23話 龍の襲来
アリシアさんは、全ての鎧を消すと、軽装になって僕たちのことを案内した。予想通り、黒い鎧は全て魔法で創られたものだった。
「さっきの試合なんですけど、例えばハナから僕が戦わないことを宣言していたら合格だったんじゃ……」
「いえ、戦わない選択をするへっぴり腰なんて、岩の神に会わせるわけないじゃないですか」
そう言うと、アリシアさんはニヤッと笑う。
「でも、私すらをも打ち負かす脅威もまた、会わせるわけにはいきません。戦闘を選んで私に敗けることで本当は合格にしようと思っていました」
途中棄権もまた、敗北宣言みたいなものか……。何はともあれ、よかった。あのままじゃ、アリシアさんを打ち負かしてしまうところだったから――――。
「それより、アゲル! 闇魔法ってなんだ!? 初めて聞いたぞ! そんなものがあるのか!?」
すると、驚くようにアゲルは答えた。
「いやいや、ヤマト。

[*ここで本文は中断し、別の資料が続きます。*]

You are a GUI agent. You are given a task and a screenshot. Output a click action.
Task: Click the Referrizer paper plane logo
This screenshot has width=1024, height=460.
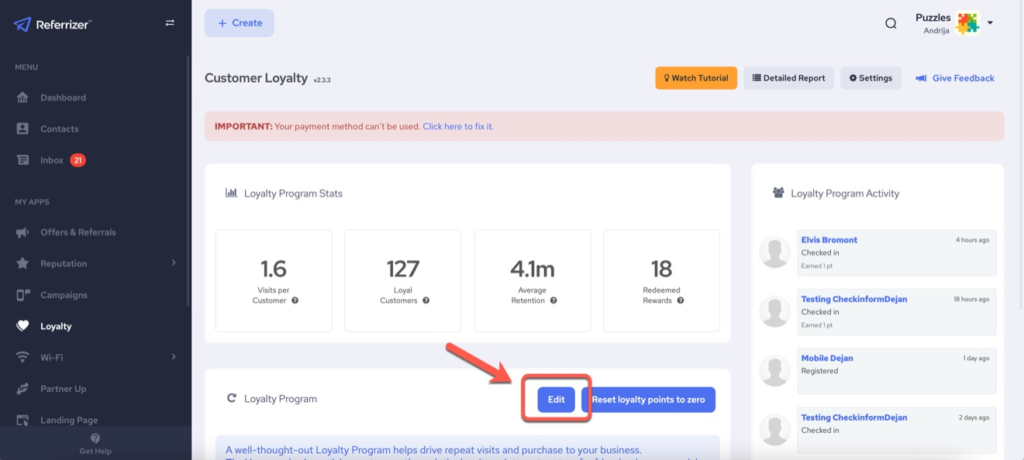(23, 23)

光魔法があるんですから、闇魔法も存在して当然だとは思わないんですか!? 光と闇は対になるものです。光があれば闇もあるのですよ」
確かに……光があるなら闇もある……か。腑に落ちてしまってなんだか悔しい。
「って……あれ……?」
アリシアさんに着いて行くと、僕たちは一番最初の入国審査の元まで戻って来てしまった。
「ここ、入国審査の国の入り口ですよね?」
「はい、こちらに岩の神はいますよ?」
すると、一つの部屋をコンコンと叩いた。そして、中から欠伸をしながらのそっと男が出て来た。
「あ、騎士団長様だ。お疲れ様で~す」
ん? この声……。
「僕の入国審査をした受付兵の方ですよね!?」
「ああ、日本とかよく分かんないこと言ってた君か!」
「よく分かんないこと言ってた人を通さないでください!」
そう言うと、アリシアさんは男の頬を捻った。
「いたたた、アリシアちゃん痛い……」
「えっと……で、こちらの方が……?」
「はい、岩の神 カズハ様になります」
守護神が騎士団長で、神は受付兵……?
「あー、そういや君は俺に会いたかったんだよな。ちょっと入国の人多かったから、最初アリシアちゃんのところへ向かってもらおうと思ってな、すまんすまん!」
そう言うと、悪びれもなく手を合わせた。
なんだか、岩のカチカチした想像とは真逆の、風のようにフワフワした感じの男だった。
「じゃあ、君がいずれ訪れる七神の加護を回る旅人でいいんだな?」
「はい、既に風・炎・水の神たちと会って来ました」
「うわ! ゴーエンに会って来たのかよ! アイツ怖かっただろ〜!」
岩の神 カズハさんは、他の神たちとも仲が良さそうで、今までの旅路を楽しく話すことが出来た。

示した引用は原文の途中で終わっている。